Dataset entries:
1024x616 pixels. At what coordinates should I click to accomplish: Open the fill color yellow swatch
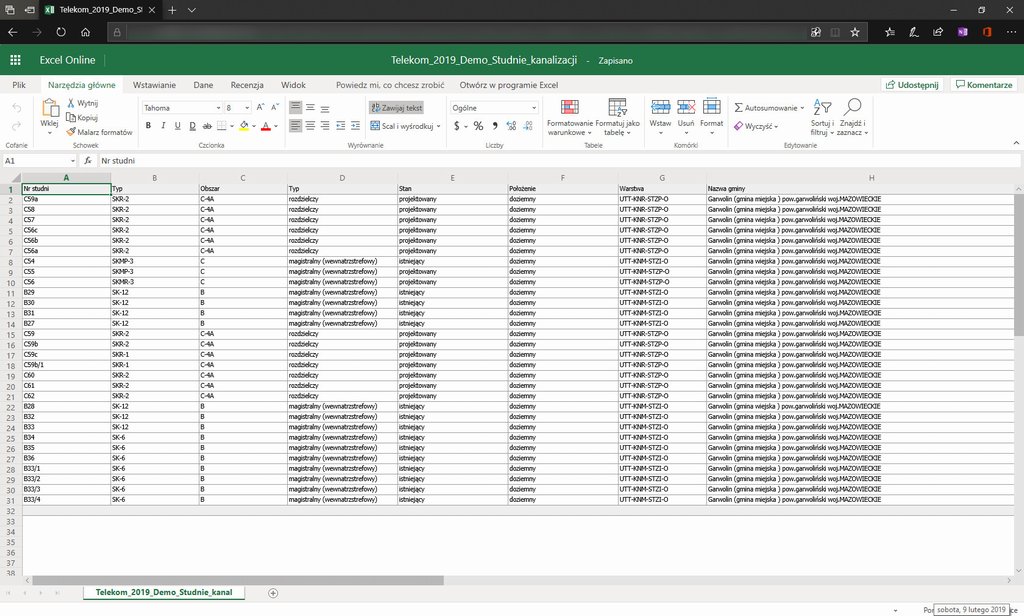click(244, 126)
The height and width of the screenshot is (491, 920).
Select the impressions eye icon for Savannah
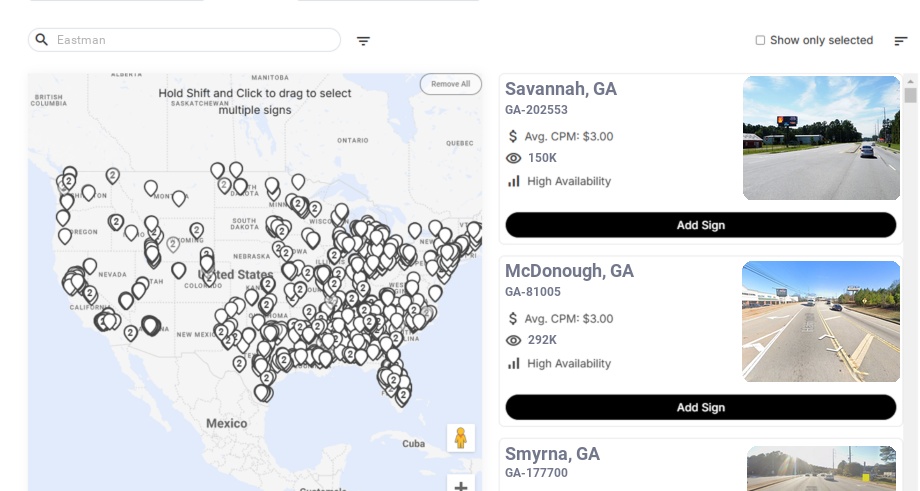513,158
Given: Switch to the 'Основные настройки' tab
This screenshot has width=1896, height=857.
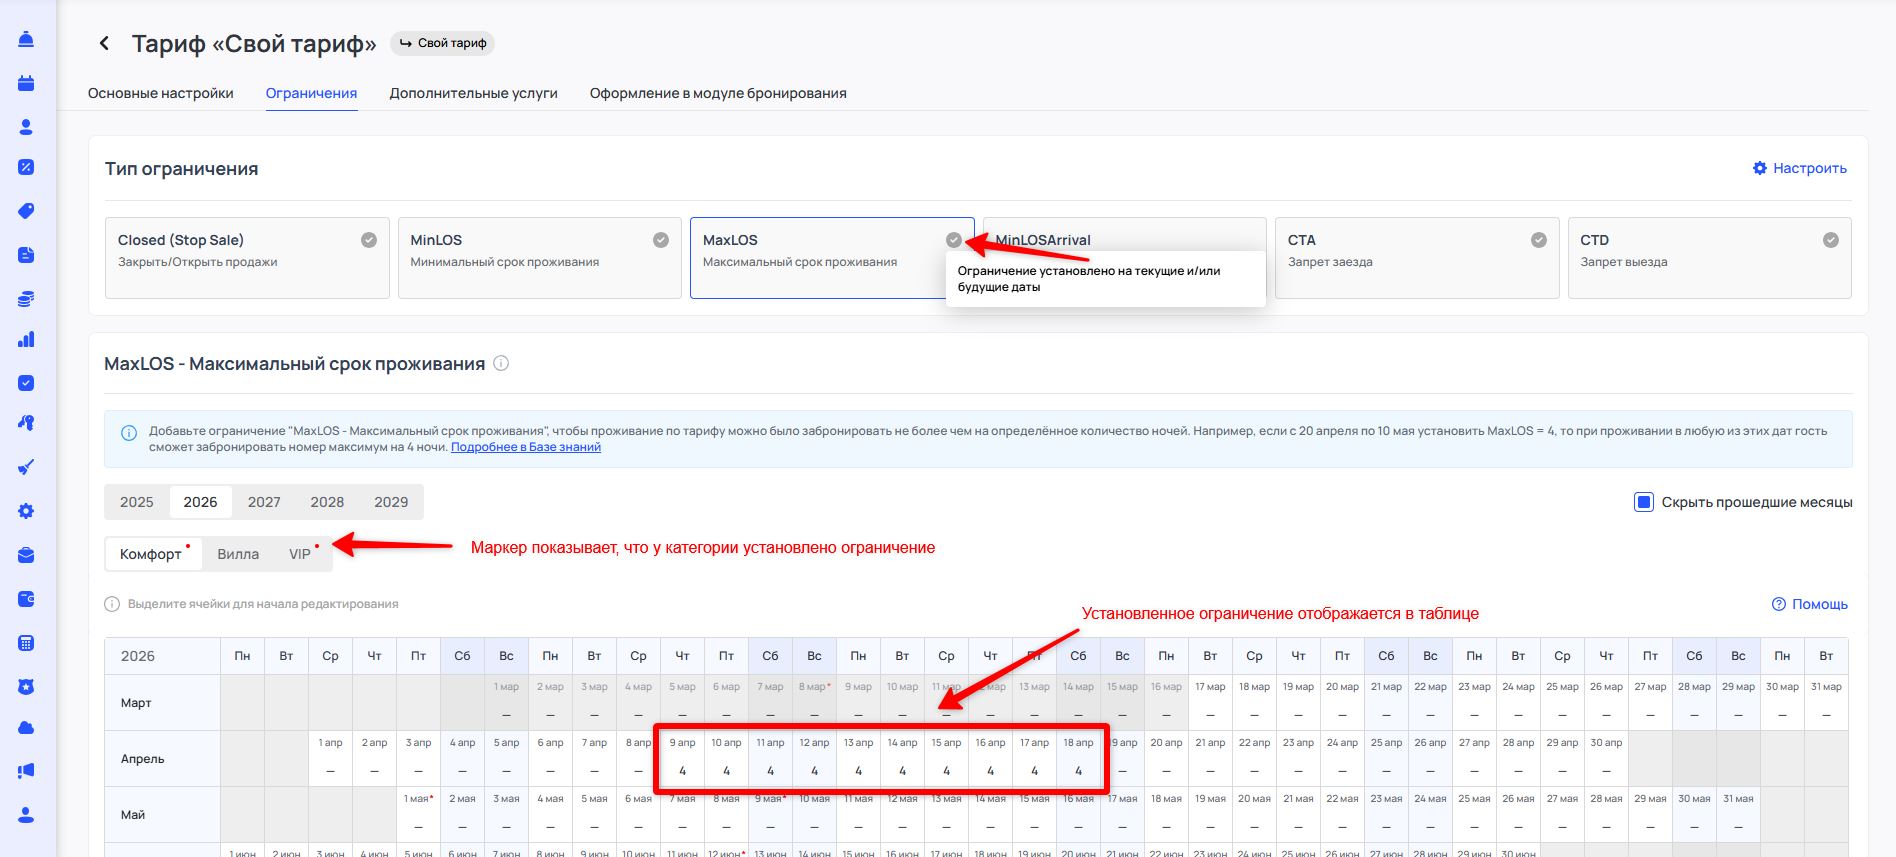Looking at the screenshot, I should (161, 93).
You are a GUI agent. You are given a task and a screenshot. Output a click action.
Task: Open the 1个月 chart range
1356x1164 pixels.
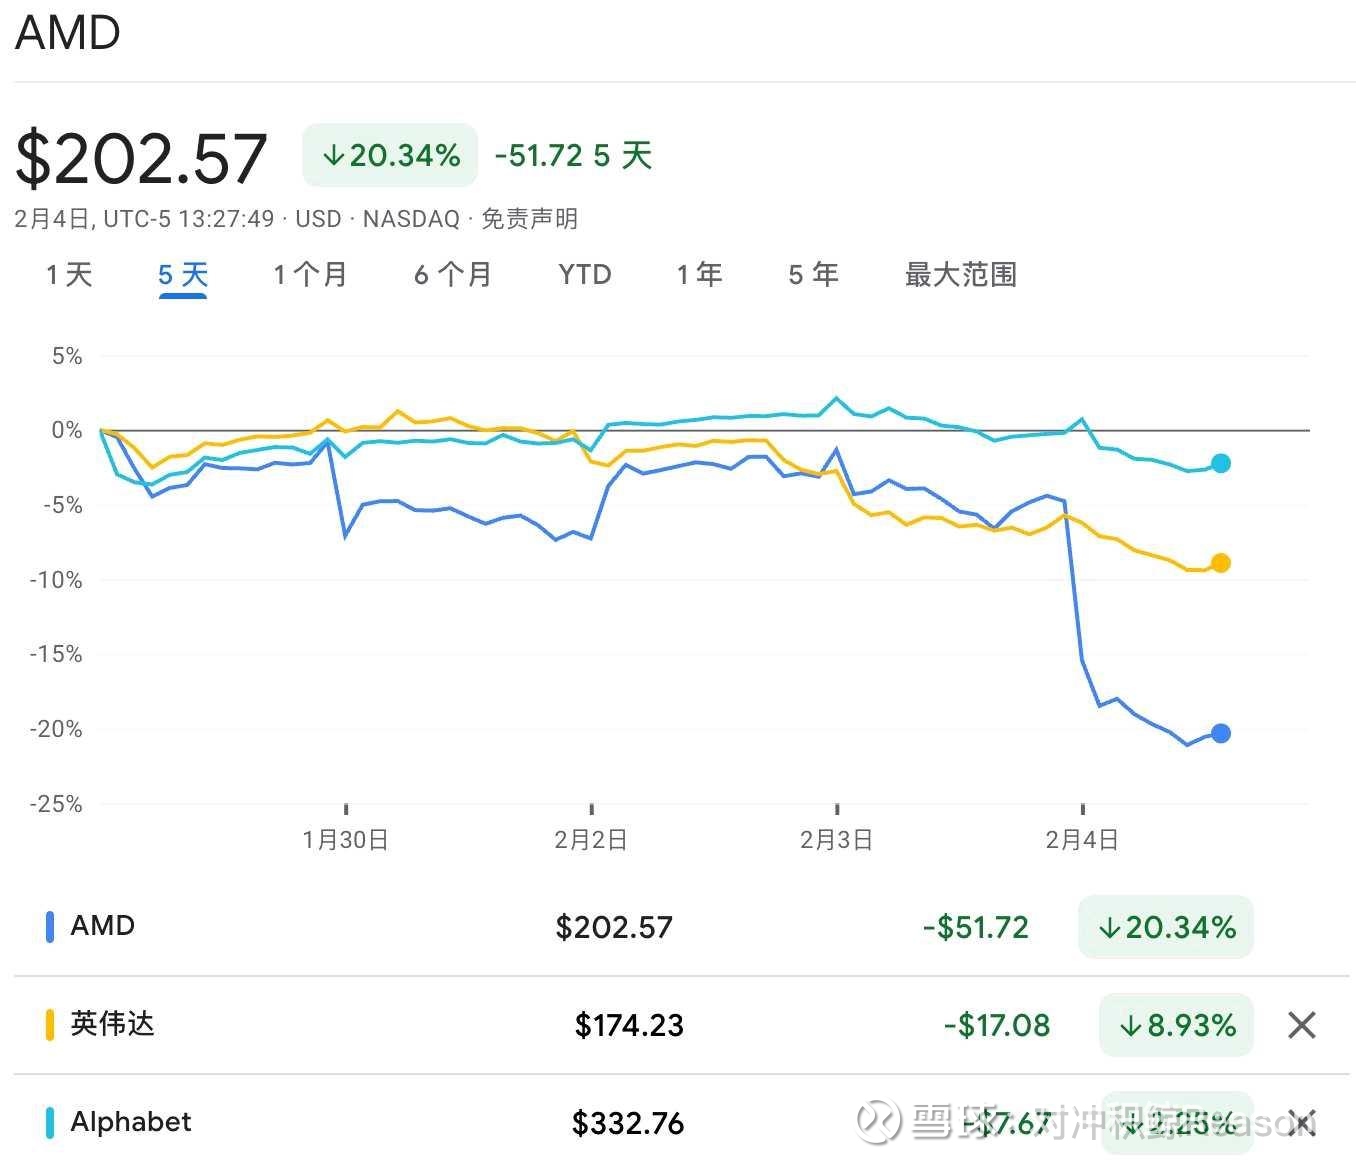click(x=310, y=275)
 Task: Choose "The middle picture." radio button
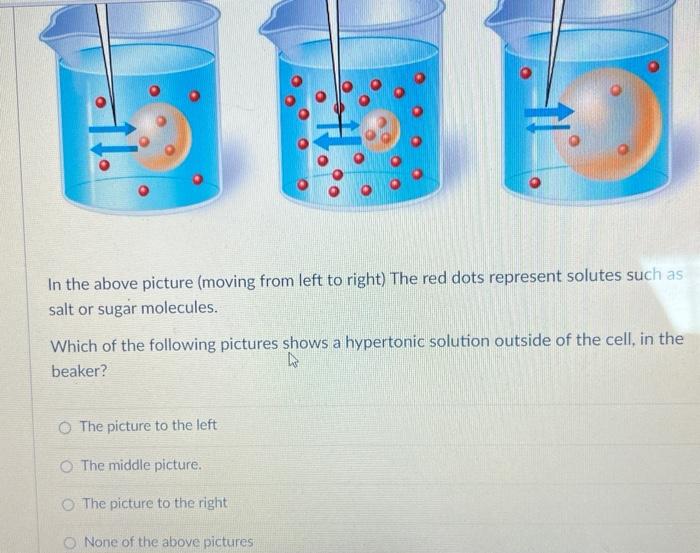click(x=66, y=467)
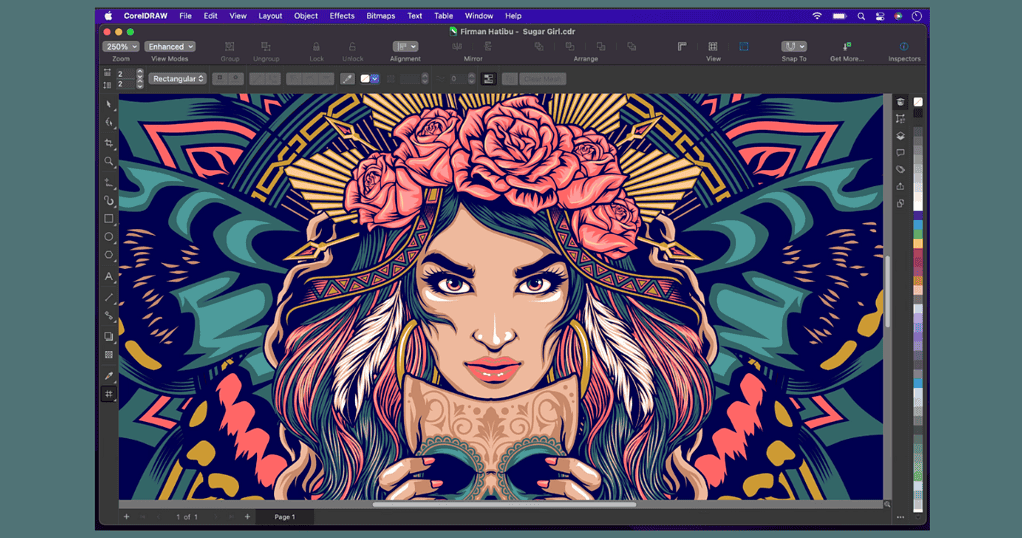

### PROMPT
Using the records above, extract exactly and only the lines from the one with "Select the impressions eye icon for Savannah" through the final line, inclusive, leaving out pictures.

### YOUR SOLUTION
Select the impressions eye icon for Savannah
513,158
Given: Switch to the 'Основные настройки' tab
This screenshot has width=1896, height=857.
Looking at the screenshot, I should (161, 93).
You are a GUI agent. You are given a task and a screenshot. Output a click action.
Task: Open the 1个月 chart range
1356x1164 pixels.
click(x=310, y=275)
 Task: Choose "The middle picture." radio button
click(x=66, y=467)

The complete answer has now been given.